Un Ejército que resiste, que se entierra en la tierra y en el fango y, cuando lo decide, cuando está seguro de tener los hombres y los medios suficientes, contraataca, reconquista el territorio perdido y corre al rescate de los principios de la democracia y de la libertad. Todo eso lo he filmado yo.
Pero esta guerra debe acabar, ya mismo.
En ninguna circunstancia debemos iniciar un segundo año de destrucción.
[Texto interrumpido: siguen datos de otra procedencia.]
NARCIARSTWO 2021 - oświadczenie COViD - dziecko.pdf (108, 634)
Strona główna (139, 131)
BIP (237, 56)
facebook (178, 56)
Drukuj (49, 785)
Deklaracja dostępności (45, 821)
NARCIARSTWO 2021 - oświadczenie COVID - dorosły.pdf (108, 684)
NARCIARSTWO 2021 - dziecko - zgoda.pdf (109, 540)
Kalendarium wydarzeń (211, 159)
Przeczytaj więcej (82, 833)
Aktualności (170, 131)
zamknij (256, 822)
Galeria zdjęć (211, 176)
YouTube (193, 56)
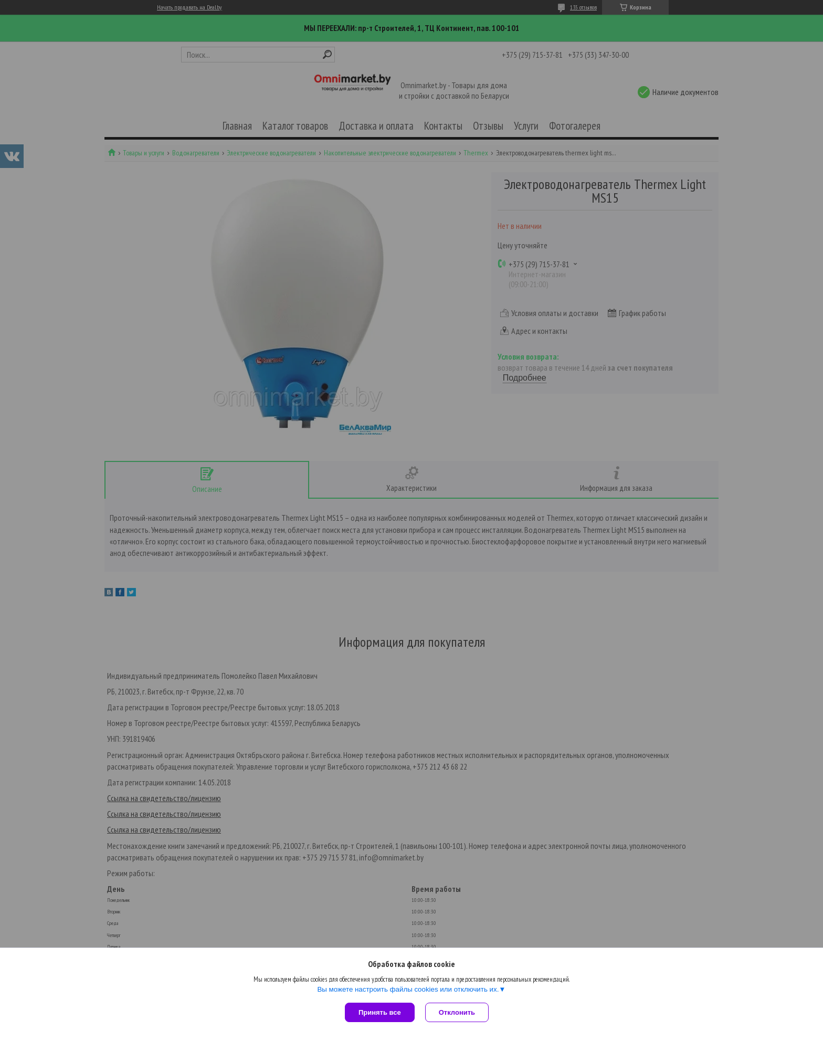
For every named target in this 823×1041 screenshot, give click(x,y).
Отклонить (457, 1012)
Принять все (379, 1012)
Y debemos hacer todo lo posible para que la comunidad internacional de dictadores no aproveche la situación para abrir nuevos frentes, nuevas brechas, ya sea en Taiwán, en Irak, en los Balcanes o en una isla griega en concreto.
Por otra parte, debemos hacer cuanto esté en nuestras manos para que la resistencia de los ucranianos sirva de advertencia para los “cinco reyes”, esos aprendices de brujo que tienen la tentación de seguir la senda neoimperial que ha abierto Putin.
Dicho de otra manera, Putin debe perder esta guerra.
Y ha de perderla no solo por el bien de los ucranianos, sino también por el del resto del mundo. Ha de sufrir una derrota rápida y sin paliativos.
Y los aliados de Ucrania deben decretar, en el umbral de este segundo año de guerra, sin demora ni reticencias, una movilización general de sus arsenales y sus recursos.
Eso es justo lo que ha dicho el presidente Macron en su discurso de Múnich.
Eso es justo lo que ha hecho el presidente Biden al venir a Europa a reunirse con su homólogo Zelenski en Kiev el Día de los Presidentes, cuando se conmemora el aniversario de George Washington.
Es como un gran movimiento de péndulo que relega a Putin, de repente, al campo de los desterrados de la tierra, donde se hallan sus últimos aliados, los menos lustrosos: Irán, los talibanes, los islamistas de Chechenia, los norcoreanos, los nostálgicos del colonialismo otomano.
[Putin amenaza a Occidente con misiles nucleares e hipersónicos para “defender la Patria”]
Aun así, oigo a las Casandras que, aquí y allá, vaticinan a gritos una escalada.
Y sé que por escalada entienden la reacción de la bestia herida, acorralada, pero equipada con armas de destrucción sin precedentes.
Pero, sobre este último punto, un año dedicado a escuchar a las distintas partes, en todos los frentes de Ucrania o más o menos, me ha convencido de dos cosas.
1. Ucrania, que era una potencia nuclear hasta el desastroso Memorando de Budapest, firmado en 1994, y por el que la nación se comprometía a trasladar sus arsenales a territorio ruso, sigue estando llena de expertos que saben de lo que hablan y que, al preguntarles, responden lo mismo: Putin no decide solo; la imagen del dictador con el dedo en el botón, capaz de desencadenar el apocalipsis, es muy ingenua; la cadena de mando en Moscú es de tal magnitud que lanzar un misil implica la participación de cien, quizá doscientas personas, de las cuales por lo menos una veintena tiene el poder de ponerle freno a todo en cualquier momento.
2. Aún más arriesgada que la hipotética locura del perro ladrador, si el chantaje de Putin diera sus frutos y si el miedo que nos infunde nos hiciera concederle ni que fuera una ínfima parte de sus exigencias, sería la certeza de ver a todos sus imitadores, tiranos y tiranillos del planeta, exclamar: “¿Así que solo hacía falta eso? ¿La bomba atómica significa tener carta blanca para todo? ¡Nos lo podrían haber dicho antes! El mundo, de un extremo a otro, por modestos que sean sus medios, cruzará entonces el umbral nuclear. La humanidad estará al borde del suicidio.
Se puede considerar el problema desde todas las perspectivas.
Pero, en el punto en que estamos, Rusia debe ser derrotada.
Y su derrota debe ser, lo repito una vez más, incuestionable, irrefutable, sin paliativos.